Stored items
○ ○ ○ ○
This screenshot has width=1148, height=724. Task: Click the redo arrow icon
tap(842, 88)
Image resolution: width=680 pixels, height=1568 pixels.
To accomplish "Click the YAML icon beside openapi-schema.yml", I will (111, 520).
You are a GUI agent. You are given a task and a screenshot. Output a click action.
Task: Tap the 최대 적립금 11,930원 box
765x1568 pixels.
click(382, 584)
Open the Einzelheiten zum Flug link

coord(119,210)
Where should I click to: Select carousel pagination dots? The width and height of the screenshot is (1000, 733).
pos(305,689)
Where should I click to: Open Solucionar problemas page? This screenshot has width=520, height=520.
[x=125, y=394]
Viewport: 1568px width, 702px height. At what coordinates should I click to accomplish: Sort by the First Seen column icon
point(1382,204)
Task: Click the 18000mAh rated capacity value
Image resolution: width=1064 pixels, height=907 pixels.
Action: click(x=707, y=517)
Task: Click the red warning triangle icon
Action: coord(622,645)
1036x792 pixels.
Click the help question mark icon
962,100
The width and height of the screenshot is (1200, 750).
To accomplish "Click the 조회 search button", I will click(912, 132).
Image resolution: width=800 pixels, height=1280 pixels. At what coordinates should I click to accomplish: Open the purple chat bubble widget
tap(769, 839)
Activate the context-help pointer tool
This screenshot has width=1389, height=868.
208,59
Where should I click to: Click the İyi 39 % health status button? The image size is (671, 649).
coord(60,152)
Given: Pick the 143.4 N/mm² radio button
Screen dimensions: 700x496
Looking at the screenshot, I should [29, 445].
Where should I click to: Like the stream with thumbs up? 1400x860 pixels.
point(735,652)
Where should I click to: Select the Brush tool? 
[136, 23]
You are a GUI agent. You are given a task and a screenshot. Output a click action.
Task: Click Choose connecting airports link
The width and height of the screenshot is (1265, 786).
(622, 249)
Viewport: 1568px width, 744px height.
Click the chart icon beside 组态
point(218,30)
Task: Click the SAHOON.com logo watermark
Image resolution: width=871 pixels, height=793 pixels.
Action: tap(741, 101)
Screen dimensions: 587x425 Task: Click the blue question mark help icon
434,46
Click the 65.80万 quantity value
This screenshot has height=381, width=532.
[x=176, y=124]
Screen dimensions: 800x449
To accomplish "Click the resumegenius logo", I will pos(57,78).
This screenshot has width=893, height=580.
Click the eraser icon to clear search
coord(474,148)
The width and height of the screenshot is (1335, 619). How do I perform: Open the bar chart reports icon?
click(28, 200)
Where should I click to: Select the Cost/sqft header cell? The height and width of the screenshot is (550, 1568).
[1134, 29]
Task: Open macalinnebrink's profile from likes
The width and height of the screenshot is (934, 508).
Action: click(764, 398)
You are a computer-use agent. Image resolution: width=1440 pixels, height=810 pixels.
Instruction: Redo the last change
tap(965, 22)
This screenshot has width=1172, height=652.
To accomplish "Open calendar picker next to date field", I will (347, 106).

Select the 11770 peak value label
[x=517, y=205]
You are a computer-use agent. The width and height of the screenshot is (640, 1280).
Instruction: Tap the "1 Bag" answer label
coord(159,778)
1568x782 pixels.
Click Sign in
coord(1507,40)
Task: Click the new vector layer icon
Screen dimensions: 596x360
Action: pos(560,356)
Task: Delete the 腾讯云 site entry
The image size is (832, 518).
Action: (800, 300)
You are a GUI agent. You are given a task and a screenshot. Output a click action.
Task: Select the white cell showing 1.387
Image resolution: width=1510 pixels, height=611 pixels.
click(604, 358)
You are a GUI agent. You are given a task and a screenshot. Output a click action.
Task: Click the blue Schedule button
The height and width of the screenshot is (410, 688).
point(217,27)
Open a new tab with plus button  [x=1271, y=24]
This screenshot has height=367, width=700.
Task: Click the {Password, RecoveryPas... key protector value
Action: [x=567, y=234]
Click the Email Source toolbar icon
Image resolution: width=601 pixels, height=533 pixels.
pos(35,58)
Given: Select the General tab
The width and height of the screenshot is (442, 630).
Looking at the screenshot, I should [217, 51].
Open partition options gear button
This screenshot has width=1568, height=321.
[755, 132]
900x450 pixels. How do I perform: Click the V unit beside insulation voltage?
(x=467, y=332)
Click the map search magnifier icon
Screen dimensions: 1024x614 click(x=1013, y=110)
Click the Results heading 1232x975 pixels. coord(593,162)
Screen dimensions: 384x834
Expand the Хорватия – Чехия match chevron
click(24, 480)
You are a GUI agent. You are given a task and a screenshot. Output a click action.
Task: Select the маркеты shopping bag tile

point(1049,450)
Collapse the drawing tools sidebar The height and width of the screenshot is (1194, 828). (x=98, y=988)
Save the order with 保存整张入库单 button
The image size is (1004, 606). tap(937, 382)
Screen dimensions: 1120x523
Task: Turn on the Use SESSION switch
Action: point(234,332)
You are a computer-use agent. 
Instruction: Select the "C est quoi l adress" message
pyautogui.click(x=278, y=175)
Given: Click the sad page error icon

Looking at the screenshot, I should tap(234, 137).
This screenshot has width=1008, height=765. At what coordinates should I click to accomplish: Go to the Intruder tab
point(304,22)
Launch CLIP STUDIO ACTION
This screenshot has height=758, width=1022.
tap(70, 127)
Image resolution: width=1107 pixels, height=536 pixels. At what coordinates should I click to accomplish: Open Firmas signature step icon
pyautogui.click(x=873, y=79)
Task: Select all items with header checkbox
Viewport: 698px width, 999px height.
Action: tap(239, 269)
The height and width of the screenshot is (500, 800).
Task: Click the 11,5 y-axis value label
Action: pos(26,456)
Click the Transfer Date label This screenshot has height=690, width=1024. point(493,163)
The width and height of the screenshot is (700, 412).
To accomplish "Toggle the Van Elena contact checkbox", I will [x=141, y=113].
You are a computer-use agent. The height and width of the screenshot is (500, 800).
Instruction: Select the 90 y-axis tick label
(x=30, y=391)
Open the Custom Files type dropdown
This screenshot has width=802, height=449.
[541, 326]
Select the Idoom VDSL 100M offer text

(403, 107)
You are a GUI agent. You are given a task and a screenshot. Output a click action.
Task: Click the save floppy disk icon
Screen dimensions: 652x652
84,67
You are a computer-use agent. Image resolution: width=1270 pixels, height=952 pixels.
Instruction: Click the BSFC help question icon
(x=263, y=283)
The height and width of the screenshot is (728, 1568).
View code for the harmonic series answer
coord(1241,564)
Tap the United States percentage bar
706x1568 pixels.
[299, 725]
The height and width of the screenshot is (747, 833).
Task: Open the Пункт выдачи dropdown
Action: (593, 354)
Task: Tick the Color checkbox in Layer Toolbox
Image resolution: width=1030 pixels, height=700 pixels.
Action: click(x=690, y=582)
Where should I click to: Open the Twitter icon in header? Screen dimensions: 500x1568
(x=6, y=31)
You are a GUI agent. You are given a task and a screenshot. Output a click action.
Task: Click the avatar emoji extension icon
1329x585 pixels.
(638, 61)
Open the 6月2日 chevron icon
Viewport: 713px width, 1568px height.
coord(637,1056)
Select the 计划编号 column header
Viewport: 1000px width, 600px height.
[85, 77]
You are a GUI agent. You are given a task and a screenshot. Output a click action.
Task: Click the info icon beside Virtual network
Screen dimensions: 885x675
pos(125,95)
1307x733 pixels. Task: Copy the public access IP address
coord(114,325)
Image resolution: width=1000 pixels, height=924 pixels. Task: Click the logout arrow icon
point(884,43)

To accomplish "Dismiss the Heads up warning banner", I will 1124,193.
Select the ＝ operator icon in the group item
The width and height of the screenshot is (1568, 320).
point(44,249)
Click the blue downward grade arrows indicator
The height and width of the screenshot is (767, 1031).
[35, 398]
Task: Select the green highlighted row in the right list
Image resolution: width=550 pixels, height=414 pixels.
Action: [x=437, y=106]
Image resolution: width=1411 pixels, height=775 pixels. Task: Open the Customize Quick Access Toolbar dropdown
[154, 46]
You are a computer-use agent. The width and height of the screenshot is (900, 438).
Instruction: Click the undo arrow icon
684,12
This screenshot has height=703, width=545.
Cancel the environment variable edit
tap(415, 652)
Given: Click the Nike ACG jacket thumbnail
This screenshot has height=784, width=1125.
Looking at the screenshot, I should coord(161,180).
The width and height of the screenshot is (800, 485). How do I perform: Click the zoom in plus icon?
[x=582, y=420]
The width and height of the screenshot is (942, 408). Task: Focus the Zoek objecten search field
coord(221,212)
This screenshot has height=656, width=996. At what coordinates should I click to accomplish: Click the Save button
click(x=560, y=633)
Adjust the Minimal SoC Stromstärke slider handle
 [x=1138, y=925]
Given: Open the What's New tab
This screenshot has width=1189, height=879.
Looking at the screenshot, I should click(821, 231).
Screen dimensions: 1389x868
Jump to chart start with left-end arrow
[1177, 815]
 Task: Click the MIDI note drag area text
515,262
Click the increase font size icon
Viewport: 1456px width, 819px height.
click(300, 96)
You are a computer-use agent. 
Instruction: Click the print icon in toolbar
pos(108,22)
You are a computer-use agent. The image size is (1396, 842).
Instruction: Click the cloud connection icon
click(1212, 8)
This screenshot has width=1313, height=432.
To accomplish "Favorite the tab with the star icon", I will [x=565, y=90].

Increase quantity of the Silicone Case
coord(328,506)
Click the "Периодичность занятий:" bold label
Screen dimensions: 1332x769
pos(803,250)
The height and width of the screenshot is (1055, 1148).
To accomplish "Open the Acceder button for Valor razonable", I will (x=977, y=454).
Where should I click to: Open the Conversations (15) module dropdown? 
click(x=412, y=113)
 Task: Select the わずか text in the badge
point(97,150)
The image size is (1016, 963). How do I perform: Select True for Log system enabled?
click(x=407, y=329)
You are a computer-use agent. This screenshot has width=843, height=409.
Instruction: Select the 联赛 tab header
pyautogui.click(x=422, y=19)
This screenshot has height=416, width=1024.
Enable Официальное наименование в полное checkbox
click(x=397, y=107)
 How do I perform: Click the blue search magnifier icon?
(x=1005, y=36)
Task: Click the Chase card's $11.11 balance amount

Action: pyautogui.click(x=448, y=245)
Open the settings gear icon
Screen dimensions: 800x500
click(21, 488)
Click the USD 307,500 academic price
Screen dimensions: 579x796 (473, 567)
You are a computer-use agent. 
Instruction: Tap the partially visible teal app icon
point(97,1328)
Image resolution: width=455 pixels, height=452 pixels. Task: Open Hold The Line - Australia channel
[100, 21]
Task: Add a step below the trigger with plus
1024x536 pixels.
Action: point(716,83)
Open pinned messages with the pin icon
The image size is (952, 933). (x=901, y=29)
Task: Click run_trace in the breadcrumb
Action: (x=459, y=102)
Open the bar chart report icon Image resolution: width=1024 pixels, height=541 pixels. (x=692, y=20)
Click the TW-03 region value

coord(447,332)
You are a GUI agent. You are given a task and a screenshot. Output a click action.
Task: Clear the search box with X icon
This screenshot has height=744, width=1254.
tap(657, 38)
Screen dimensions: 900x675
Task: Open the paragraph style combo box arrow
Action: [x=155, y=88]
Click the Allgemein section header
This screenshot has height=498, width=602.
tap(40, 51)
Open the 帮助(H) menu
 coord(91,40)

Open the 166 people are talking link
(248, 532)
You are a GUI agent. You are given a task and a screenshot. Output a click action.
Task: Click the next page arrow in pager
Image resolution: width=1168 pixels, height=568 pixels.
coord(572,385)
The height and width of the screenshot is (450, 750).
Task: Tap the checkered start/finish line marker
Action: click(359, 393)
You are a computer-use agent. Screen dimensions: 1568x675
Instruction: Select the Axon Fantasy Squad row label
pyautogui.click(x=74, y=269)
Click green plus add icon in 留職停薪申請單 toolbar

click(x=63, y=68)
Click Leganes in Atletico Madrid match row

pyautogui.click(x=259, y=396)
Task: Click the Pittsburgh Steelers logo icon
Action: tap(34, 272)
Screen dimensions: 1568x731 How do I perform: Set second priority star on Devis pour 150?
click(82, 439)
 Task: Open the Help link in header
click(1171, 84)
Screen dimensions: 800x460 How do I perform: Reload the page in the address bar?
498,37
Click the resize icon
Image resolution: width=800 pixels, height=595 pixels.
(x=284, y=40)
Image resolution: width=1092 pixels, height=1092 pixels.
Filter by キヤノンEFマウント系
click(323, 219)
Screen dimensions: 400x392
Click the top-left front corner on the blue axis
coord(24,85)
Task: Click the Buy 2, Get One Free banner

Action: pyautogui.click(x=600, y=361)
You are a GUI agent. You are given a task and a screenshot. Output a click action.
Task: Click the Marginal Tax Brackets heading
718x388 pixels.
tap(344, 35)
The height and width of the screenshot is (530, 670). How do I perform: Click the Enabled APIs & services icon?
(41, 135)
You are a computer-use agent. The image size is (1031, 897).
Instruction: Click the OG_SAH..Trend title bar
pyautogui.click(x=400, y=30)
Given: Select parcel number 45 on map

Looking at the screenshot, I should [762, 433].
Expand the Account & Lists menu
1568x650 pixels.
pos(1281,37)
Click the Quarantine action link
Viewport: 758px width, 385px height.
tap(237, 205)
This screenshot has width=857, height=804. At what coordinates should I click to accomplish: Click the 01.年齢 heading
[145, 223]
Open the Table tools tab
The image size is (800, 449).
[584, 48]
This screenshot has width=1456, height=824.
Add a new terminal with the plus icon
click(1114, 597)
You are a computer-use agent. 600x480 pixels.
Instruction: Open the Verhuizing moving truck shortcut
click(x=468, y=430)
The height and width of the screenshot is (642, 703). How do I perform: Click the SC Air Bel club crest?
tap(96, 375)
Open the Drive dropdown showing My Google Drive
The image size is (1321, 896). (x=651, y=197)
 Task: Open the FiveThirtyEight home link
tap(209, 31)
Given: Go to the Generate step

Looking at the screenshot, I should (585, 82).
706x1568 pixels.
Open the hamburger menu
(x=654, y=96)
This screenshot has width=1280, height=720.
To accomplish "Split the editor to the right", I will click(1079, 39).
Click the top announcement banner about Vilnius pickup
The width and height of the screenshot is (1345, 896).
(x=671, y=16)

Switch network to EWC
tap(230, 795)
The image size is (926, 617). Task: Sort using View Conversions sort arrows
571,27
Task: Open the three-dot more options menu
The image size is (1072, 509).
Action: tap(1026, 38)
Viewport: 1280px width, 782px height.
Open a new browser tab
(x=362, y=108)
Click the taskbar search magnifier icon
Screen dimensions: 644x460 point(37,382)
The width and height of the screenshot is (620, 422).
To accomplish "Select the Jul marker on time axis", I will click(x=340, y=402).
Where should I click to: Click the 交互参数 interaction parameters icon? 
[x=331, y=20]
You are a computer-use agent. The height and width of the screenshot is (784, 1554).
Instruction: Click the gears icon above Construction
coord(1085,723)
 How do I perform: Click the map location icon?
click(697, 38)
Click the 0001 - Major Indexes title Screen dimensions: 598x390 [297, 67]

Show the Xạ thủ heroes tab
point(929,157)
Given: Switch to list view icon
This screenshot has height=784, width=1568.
○ ○ ○ ○
> _What you need to do_
The lines from the one with "Given: Go to the Generate step" through the end of the data above are to be set down exactly, with both boundary lines included and no other lines.

> _Exercise response_
Given: Go to the Generate step

Looking at the screenshot, I should (585, 82).
706x1568 pixels.
Open the hamburger menu
(x=654, y=96)
This screenshot has width=1280, height=720.
To accomplish "Split the editor to the right", I will click(1079, 39).
Click the top announcement banner about Vilnius pickup
The width and height of the screenshot is (1345, 896).
(x=671, y=16)

Switch network to EWC
tap(230, 795)
The image size is (926, 617). Task: Sort using View Conversions sort arrows
571,27
Task: Open the three-dot more options menu
The image size is (1072, 509).
Action: tap(1026, 38)
Viewport: 1280px width, 782px height.
Open a new browser tab
(x=362, y=108)
Click the taskbar search magnifier icon
Screen dimensions: 644x460 point(37,382)
The width and height of the screenshot is (620, 422).
To accomplish "Select the Jul marker on time axis", I will click(x=340, y=402).
Where should I click to: Click the 交互参数 interaction parameters icon? 
[x=331, y=20]
You are a computer-use agent. The height and width of the screenshot is (784, 1554).
Instruction: Click the gears icon above Construction
coord(1085,723)
 How do I perform: Click the map location icon?
click(697, 38)
Click the 0001 - Major Indexes title Screen dimensions: 598x390 [297, 67]

Show the Xạ thủ heroes tab
point(929,157)
Given: Switch to list view icon
This screenshot has height=784, width=1568.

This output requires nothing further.